• TASKS TO CARRY OUT:
A: Copy from the colloquium notice, word for word, the part that begins at the words containing "Note: In view" and stops after "be clear enough.".
B: Using the colloquium notice, decide whether each statement agrees with it. Answer yes or no and quote the deciding words: (i) the colloquium has been moved to a fixed date in summer 2021; (ii) stable stratification means light fluid lying on top of heavy fluid; (iii) heat exchangers are listed among the example applications.

• SUPPLIED PASSAGE:

****

Note: In view of the current situation about the Covid-19 pandemic, this colloquium is postponed to a future date (possibly summer 2021) not yet defined. Further informations will be given as soon as the situation will be clear enough.

A turbulent flow in which density gradients exist is bound to be subject to vertical buoyancy force, which modifies the physics of mass, momentum and energy transport. Density stratification can be either of stable type (i.e. light fluid lying on top of heavy fluid) or of unstable type (heavy fluid lying on top of light fluid) and is often affected by the presence of boundaries, thus yielding wall-bounded turbulent stratified flows. Examples of such flows can be found in industrial and geophysical/environmental applications and include heat exchangers, chemical/nuclear reactors and atmospheric/oceanic boundary layers. Experimental, computational, and theoretical methodologies have provided plenty of data and insights into the complex intertwined phenomena typical of stably and unstably stratified turbulence, yet the field remains rich in future challenges.

****

• GIVEN INFORMATION:
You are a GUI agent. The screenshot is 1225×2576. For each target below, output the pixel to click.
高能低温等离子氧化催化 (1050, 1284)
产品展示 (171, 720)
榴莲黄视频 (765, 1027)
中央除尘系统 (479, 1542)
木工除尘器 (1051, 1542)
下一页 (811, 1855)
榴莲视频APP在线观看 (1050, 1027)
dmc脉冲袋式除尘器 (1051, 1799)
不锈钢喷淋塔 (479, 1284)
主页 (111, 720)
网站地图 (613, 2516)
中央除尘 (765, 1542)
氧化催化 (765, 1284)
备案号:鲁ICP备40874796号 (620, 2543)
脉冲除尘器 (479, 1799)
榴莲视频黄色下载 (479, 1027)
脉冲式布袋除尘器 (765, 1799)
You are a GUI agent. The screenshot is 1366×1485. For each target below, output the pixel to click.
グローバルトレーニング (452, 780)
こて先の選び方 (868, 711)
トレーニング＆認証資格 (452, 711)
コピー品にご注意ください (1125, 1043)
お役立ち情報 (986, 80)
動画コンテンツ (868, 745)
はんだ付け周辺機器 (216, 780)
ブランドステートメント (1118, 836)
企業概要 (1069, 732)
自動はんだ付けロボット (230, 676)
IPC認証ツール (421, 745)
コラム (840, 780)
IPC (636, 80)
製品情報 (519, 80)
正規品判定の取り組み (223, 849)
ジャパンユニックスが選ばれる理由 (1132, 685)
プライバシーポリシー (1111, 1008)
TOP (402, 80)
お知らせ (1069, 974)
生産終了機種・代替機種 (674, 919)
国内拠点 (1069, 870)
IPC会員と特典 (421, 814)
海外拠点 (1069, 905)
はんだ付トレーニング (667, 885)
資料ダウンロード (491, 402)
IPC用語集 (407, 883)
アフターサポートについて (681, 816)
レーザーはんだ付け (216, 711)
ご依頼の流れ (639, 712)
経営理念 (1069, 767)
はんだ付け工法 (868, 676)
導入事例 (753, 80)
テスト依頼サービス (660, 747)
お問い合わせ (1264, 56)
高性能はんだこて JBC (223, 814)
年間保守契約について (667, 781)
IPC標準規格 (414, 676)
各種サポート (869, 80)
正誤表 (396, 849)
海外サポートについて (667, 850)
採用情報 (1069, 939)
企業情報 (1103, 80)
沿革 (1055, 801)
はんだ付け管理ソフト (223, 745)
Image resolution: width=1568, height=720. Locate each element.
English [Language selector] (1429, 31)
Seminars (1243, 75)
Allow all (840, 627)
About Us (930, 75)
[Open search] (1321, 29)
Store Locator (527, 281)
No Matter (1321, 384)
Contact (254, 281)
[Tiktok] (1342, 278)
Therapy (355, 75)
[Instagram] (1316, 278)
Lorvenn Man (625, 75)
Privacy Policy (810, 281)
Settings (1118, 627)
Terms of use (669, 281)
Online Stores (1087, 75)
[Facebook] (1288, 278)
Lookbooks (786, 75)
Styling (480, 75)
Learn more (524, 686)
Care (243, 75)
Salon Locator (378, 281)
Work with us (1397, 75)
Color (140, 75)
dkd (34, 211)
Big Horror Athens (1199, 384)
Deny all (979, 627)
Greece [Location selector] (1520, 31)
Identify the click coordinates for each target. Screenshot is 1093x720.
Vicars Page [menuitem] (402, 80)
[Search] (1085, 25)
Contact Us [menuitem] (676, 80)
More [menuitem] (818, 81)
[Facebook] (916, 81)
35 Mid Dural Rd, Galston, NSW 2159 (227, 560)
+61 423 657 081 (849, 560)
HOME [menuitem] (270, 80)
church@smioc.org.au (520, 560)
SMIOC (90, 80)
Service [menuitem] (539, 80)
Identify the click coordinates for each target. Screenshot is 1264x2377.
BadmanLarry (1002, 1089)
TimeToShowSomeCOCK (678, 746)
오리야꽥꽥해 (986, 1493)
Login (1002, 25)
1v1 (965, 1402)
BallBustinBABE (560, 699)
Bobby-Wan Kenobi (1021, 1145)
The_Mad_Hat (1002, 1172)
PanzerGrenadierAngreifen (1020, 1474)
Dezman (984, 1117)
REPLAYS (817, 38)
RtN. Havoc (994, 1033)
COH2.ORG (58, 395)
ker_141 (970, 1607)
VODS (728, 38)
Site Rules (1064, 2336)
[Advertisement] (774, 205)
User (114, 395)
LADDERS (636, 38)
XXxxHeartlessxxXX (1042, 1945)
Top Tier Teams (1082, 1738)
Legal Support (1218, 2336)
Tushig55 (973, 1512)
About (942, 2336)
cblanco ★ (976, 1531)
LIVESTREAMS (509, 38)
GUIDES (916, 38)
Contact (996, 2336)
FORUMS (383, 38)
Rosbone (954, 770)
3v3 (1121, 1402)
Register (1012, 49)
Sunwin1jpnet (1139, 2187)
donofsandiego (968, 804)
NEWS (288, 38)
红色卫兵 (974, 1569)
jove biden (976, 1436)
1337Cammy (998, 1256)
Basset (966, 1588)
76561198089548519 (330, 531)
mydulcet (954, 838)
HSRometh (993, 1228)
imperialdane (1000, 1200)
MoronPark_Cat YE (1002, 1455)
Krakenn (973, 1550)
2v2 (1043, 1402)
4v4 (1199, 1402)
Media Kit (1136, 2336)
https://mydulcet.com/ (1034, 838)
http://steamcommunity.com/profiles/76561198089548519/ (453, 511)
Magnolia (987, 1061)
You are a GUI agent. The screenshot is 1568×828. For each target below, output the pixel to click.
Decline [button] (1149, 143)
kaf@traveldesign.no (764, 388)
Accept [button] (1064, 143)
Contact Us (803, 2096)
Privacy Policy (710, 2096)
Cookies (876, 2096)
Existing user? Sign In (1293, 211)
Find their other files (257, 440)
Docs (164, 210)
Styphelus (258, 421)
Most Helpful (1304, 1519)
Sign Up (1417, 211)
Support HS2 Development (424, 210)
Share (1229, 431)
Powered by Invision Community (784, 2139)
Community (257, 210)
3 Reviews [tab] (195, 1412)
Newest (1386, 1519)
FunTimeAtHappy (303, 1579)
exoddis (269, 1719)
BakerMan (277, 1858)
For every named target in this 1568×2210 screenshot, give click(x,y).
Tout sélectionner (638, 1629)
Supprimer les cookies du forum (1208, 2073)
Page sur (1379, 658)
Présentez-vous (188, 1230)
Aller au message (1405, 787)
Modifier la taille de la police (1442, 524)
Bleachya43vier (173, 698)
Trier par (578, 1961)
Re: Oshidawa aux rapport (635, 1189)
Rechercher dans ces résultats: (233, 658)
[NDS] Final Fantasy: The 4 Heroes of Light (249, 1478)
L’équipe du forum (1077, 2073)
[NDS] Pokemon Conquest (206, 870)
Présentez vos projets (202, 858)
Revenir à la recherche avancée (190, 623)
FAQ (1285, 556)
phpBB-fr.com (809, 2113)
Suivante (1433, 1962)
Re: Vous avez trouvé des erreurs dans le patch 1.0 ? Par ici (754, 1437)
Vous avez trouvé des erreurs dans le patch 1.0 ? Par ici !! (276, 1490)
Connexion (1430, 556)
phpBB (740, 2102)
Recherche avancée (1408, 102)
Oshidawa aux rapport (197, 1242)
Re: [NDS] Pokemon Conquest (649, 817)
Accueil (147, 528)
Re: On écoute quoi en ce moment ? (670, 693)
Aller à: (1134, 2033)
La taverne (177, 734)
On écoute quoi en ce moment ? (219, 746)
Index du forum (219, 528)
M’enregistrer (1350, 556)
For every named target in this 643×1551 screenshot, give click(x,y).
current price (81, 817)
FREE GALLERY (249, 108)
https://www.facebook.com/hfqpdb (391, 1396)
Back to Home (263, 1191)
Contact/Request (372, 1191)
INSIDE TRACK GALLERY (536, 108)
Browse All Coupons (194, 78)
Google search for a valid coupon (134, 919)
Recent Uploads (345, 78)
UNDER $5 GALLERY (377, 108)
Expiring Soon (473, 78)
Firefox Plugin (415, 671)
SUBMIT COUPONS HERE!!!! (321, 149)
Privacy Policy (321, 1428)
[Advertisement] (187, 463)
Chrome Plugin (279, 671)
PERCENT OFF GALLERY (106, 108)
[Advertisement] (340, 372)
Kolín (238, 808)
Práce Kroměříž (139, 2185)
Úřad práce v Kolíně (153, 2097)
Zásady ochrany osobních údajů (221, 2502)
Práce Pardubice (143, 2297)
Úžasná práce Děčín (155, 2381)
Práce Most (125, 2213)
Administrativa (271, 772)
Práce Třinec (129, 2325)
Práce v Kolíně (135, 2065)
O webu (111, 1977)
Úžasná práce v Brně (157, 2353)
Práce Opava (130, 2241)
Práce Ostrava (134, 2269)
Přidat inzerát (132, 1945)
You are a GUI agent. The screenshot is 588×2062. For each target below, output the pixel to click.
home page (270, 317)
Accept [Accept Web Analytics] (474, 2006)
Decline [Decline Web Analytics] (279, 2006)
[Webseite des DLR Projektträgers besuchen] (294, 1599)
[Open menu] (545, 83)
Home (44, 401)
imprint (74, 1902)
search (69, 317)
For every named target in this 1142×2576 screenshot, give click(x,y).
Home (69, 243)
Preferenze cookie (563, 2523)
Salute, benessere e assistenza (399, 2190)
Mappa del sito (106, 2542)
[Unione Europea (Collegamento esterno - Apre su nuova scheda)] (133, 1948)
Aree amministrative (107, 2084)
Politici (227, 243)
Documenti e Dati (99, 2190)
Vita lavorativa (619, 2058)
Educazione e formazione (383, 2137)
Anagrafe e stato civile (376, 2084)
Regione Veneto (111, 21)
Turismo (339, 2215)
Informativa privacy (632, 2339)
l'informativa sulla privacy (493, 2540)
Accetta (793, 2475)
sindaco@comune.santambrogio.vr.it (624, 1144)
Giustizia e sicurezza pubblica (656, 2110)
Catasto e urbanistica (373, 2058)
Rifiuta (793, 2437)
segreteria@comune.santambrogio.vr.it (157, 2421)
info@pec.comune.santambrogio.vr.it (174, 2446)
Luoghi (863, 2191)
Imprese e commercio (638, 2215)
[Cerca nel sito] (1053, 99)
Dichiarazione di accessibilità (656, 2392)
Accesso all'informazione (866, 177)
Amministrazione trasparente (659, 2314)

****

• ANSWERS FOR THIS EXERCISE:
A:
Note: In view of the current situation about the Covid-19 pandemic, this colloquium is postponed to a future date (possibly summer 2021) not yet defined. Further informations will be given as soon as the situation will be clear enough.

B:
(i) No: "postponed to a future date (possibly summer 2021) not yet defined"
(ii) Yes: "stable type (i.e. light fluid lying on top of heavy fluid)"
(iii) Yes: "include heat exchangers"